The displays occupy five halls in the first floor, and include works from diverse centuries. Among the Renaissance works is the large altarpiece, called the Pesaro Altarpiece or Pala di Pesaro, depicting the Coronation of the Virgin (1475) by Giovanni Bellini. It was originally located in the church of San Francesco, Pesaro.

The second hall contains ceramic works including maiolica from the region. Part of the collection was donated by the marchesa Vittoria Toschi Mosca.
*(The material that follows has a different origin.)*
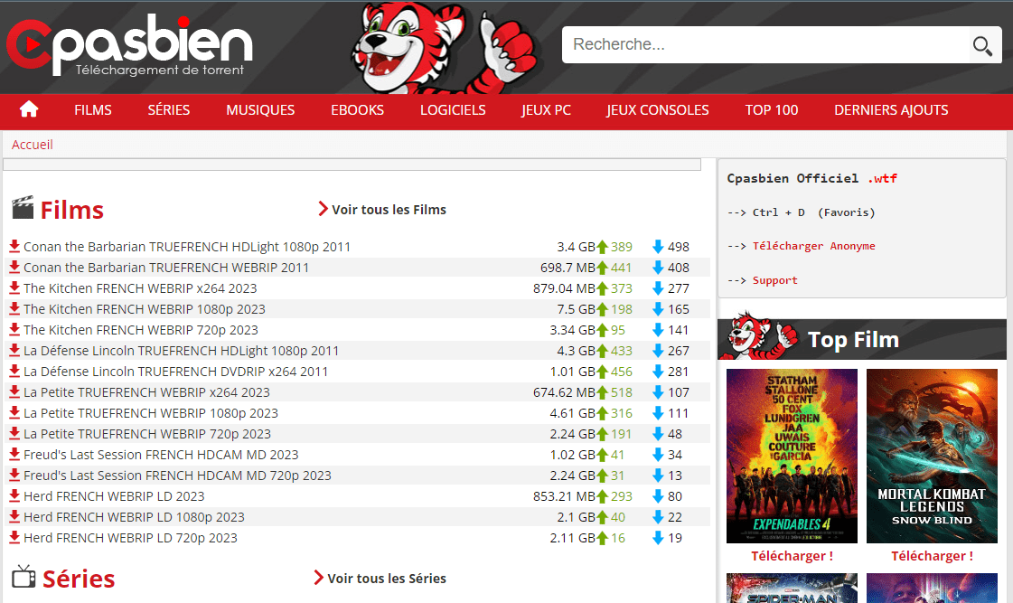The width and height of the screenshot is (1013, 603).
Task: Click the magnifying glass search icon
Action: 981,45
Among the works of the Baroque era are a Magdalen and St Joseph Penitent by Simone Cantarini and a Fall of the Giants by Guido Reni. The collection includes a number of still life paintings by Italian artists. Other artists featured include Christian Berentz and Antonio Gianlisi Junior. Other Baroque painters in the collection include Francesco Albani, Vincenzo Spisanelli, Giovanni Francesco Gessi, Elisabetta Sirani, Carlo Cignani, Giuseppe Maria Crespi, and Aureliano Milani. The museum has a number of paintings emerging from Emilia Romagna, assembled by the Prince Marcantonio Hercolani, including a Sant’Ambrogio by Vitale da Bologna, a Coronation of the Virgin by Simone dei Crocifissi, as well as paintings by Michele di Matteo da Bologna, Mariotto di Nardo, and Giovanni Francesco da Rimini. The portrait of the Procurator of Venice Michele Priuli was painted by Domenico Tintoretto.
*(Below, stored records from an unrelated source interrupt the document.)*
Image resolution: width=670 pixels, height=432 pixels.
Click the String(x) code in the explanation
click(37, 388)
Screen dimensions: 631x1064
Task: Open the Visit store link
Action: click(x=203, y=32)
The museum also displays items related to the composer Gioachino Rossini, donated by his heir, Hercolani Rossini.

The museum recently acquired 180 works of 20th-century art, including porcelains and paintings, assembled by professor Adalberto Vinciguerra and his wife. Among the masterpieces is a porcelain vase by Gio Ponti, titled La passeggiata archeologica (1925), made by the Manifattura Doccia of Richard Ginori. A number of glass pieces are on display including some from 1921 to 1922 by Vittorio Zecchin completed by Venini e Cappellin; also works by Napoleone Martinuzzi and Carlo Scarpa.

Among the modern collection are paintings by the Futurist Ivo Pannaggi, Pietro Frajacomo, Enrico Prampolini, Silvestro Lega, Giacomo Favretto, and Niccolo Cannicci.

Recently the museum acquired a donation by the jeweler Perlini-Gabucci.